Late blooming entrepreneur aims to launch dedicated fashion brand

Simon Middleton admits that it took him until his mid-fifties to find his true inspiration, and is now determined to prove that being middle-aged is no barrier to building a branded business which embraces musical instruments as beer as well as clothing.

The Shackleton range of clothing, all inspired by photographs of Shackleton and his men on the Antarctic ice exactly 100 years ago, is currently the subject of a crowdfunding campaign on the Kickstarter platform, through which Middleton is trying to raise £30,000 of development money for the project.

If he succeeds his company will produce jackets, trousers, shirts, boots and accessories, all under The Shackleton brand. Middleton has already produced a small range of Shackleton knitwear which is on sale in the world’s most southerly shop, in the Antarctic itself, and which Middleton has exported as far afield as Moscow and California.

The entrepreneur says he spent over thirty years doing ‘conventional’ jobs before branching out on his own. He trained as a primary school teacher, and has been a nurse and an NHS manager, as well as an advertising copywriter and creative director. In 2010, after more than a decade in the marketing industry, he wrote a book called Build A Brand In 30 Days which became an Amazon Bestseller in its category, leading to speaking engagements and consultancy projects – and ultimately to the idea of creating a branded business of his own.

“I’ve made numerous mistakes since then of course, including running a specialist left-handed guitar shop, which somewhat narrowed down my potential market,” Middleton said.

“But a couple of years ago, whilst retailing imported banjos, I had the idea of manufacturing banjos in Britain, which hadn’t been done here for well over 60 years.”

This decision led to Middleton’s first Kickstarter campaign in the autumn of 2013, which became one of the top 2 per cent most successful Kickstarter campaigns up to that time, raising £48,000 and funding the opening of Britain’s first and only banjo factory in more than six decades.

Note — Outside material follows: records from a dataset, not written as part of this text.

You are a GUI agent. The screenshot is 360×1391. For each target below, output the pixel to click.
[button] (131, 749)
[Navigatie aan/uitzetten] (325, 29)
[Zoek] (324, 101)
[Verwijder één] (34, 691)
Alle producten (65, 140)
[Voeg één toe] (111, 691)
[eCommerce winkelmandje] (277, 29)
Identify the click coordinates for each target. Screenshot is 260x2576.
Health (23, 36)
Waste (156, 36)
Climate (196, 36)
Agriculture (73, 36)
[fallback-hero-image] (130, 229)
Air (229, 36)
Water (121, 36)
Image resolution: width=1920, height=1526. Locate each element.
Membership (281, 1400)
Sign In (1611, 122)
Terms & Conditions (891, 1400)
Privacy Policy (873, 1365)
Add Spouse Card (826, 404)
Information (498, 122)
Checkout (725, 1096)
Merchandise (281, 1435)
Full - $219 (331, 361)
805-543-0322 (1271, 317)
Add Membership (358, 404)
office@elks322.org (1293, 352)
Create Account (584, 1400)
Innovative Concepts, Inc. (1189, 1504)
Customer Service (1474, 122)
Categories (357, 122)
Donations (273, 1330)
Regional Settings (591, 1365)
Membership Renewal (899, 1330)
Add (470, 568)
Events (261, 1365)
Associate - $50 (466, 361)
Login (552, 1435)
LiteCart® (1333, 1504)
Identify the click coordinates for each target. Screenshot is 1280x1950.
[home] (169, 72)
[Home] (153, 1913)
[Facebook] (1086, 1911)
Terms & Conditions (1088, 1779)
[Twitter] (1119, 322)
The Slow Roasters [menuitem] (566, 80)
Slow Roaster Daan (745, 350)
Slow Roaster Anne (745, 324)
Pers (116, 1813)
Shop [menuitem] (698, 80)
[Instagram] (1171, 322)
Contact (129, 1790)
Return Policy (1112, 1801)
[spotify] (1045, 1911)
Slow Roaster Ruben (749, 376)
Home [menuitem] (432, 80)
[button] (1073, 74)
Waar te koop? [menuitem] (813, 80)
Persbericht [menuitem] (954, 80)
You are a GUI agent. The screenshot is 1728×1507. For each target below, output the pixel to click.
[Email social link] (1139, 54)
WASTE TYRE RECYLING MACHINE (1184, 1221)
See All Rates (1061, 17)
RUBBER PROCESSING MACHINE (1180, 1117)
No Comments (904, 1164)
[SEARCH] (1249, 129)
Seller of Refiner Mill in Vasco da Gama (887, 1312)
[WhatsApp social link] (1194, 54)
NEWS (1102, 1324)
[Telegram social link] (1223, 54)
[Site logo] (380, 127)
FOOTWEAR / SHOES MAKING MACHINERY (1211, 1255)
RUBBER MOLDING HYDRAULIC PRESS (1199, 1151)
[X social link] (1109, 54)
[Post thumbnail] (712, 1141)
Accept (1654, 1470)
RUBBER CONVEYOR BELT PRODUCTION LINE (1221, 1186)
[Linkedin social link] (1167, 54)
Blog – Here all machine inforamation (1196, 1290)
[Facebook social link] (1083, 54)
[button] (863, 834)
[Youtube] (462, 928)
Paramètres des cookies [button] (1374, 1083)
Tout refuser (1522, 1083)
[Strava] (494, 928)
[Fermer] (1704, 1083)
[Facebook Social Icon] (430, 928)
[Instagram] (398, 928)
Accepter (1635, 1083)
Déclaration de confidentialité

The company named its first banjo model The Shackleton, inspired by a banjo’s important morale boosting role in Shackleton’s 1914-17 Endurance expedition. When his ship was crushed and sunk by the Antarctic ice, leaving the entire expedition stranded on the ice, Shackleton described the instrument as “vital mental medicine”.

Having called the instrument The Shackleton, Middleton was approached by Shackleton enthusiasts from all over the world, and so the idea of a brand with a life beyond instruments was born.

Middleton first produced a range of craft beers, initially brewed in Norfolk but now moved to a family brewery in Essex in order to allow higher volume production, which are shortly to have distribution across East Anglia, with plans in place for national coverage.

Then last autumn the company produced a small collection of Shackleton knitwear, designed from photographs of Shackleton in Antarctica and knitted in Leicestershire from British-grown wool.

Now Middleton is in the last three weeks of his second Kickstarter campaign, trying to raise the remaining £15,000 of his target, to fund the development of a complete range of Shackleton clothing.

“I’m not exactly the model entrepreneur,” Middleton admitted. “I’m not the aggressive youngster or the hi-tech genius, or even the senior guy coming out of a big corporate. I’m a bit of a late bloomer: a middle aged bloke with lots of passion and an understanding of how brand stories work. What I’ve discovered is that there is a real market in the UK and beyond, for high quality, British-made products which are connected authentically to inspiring stories: and stories don’t come much more exciting than Shackleton’s.”

“For me the thrilling thing is developing a brand which seems to engage people so strongly, and which shows every sign of being able to become a substantial business, creating jobs. We’ve already created three full time and three part time jobs, and there will be many more as we grow. I didn’t expect to be doing this in my mid-fifties so I’d urge other mid-lifers with an entrepreneurial urge to think of themselves as ‘old enough now’ rather than too old,” Middleton added.

But the entrepreneur also has words of warning for would-be brand-builders.

“You can only undertake this kind of adventure by committing fully to it. It’s been a completely life-dominating journey for me for the past two years. Virtually everything else has to take second place until the business and the brand are established.”

The Kickstarter campaign for The Shackleton clothing range runs until the end of January. If the campaign hasn’t secured pledges of £30,000 or more by then, Middleton receives nothing.

He said: “I’m confident that we’ll get to the target. We’ve had a great deal of interest and it’s growing everyday. We’re halfway there now and we have our fingers crossed for a late surge, which is a common pattern on Kickstarter.”

Middleton’s admits to being an unfailing optimist. “That’s another bit of advice really. Only go into business if you’re optimistic by nature. Things are tough enough in reality without you having to imagine the worst. Caution is useful, but it has to be coupled with a genuine belief that you can succeed. That was pretty much Shackleton’s outlook too.”